Door de Verenigde Vergadering van het waterschap is op 27 september 2007 (nr. B0701661) besloten dat dit project doorloopt tot 1 oktober 2013.
Deze beleidsregel geldt voor ondernemers. De regeling beperkt zich tot de Hoeksche Waard en Goeree-Overflakkee, omdat de regeling geïnitieerd is vanuit de agrarische sector in die regio's en de medefinanciering vanuit ILG en de provincie Zuid-Holland op die gebieden is gericht. Ook geldt deze regeling nog als pilotproject voor het waterschap in het kader van de Kaderrichtlijn Water.
Resten van bestrijdingsmiddelen en bemestingsstoffen, maar ook plantenresten, die in het water terecht komen doen afbreuk aan de waterkwaliteit. Wetten zoals de Waterwet en de Keur stellen daar eisen aan om dat zoveel mogelijk te voorkomen.
Bufferstroken zorgen dat de teeltzone verder van de insteek van het oppervlaktewaterlichaam vandaan ligt. Hierdoor zullen er minder reststoffen in het water terecht komen. Daarbij levert een vrije zone langs het oppervlaktewaterlichaam meer mogelijkheden voor oevergebonden dieren wat weer een positieve bijdrage kan leveren aan het ecosysteem van een oppervlaktewaterlichaam. Een dergelijke vrije zone vergroot ook de toegankelijkheid van een perceel voor het onderhouden van het oppervlaktewaterlichaam en levert een bijdrage aan de groenblauwe dooradering van het gebied.

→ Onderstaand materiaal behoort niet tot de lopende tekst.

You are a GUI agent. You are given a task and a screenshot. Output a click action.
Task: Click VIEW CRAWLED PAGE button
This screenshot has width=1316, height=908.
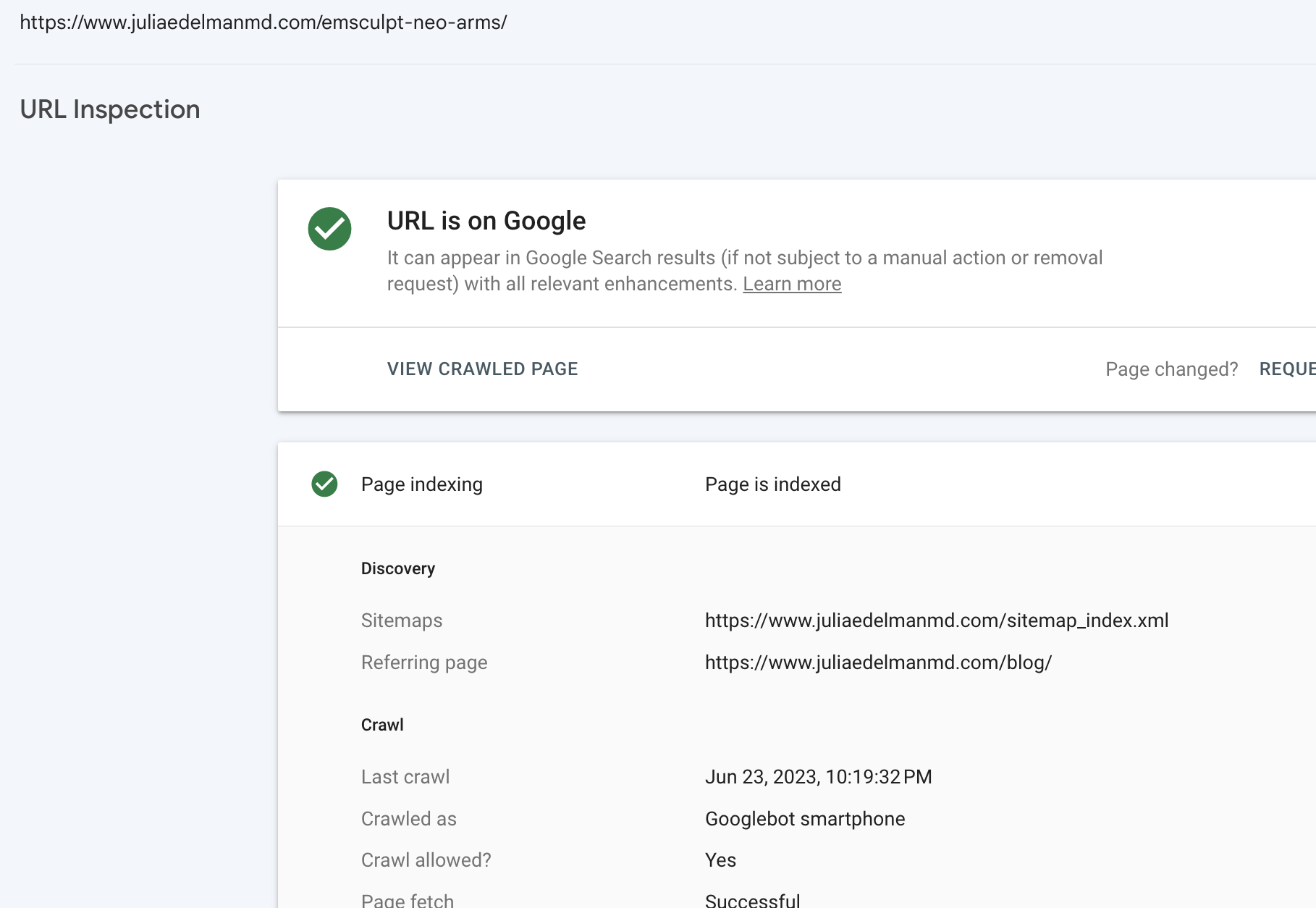tap(482, 369)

7. Juridisch kader en grondslag
Juridisch kader: Algemene wet bestuursrecht.
De beleidsregel wordt ingekaderd door de Algemene wet bestuursrecht. Ingevolge artikel 1:3, vierde lid, Algemene wet bestuursrecht wordt onder een beleidsregel verstaan:
"een bij besluit vastgestelde algemene regel, niet zijnde een algemeen verbindend voorschrift, omtrent de afweging van belangen, de vaststelling van feiten of de uitleg van wettelijke voorschriften bij het gebruik van een bevoegdheid door een bestuursorgaan."
Grondslag: artikel 1.5 Subsidieverordening.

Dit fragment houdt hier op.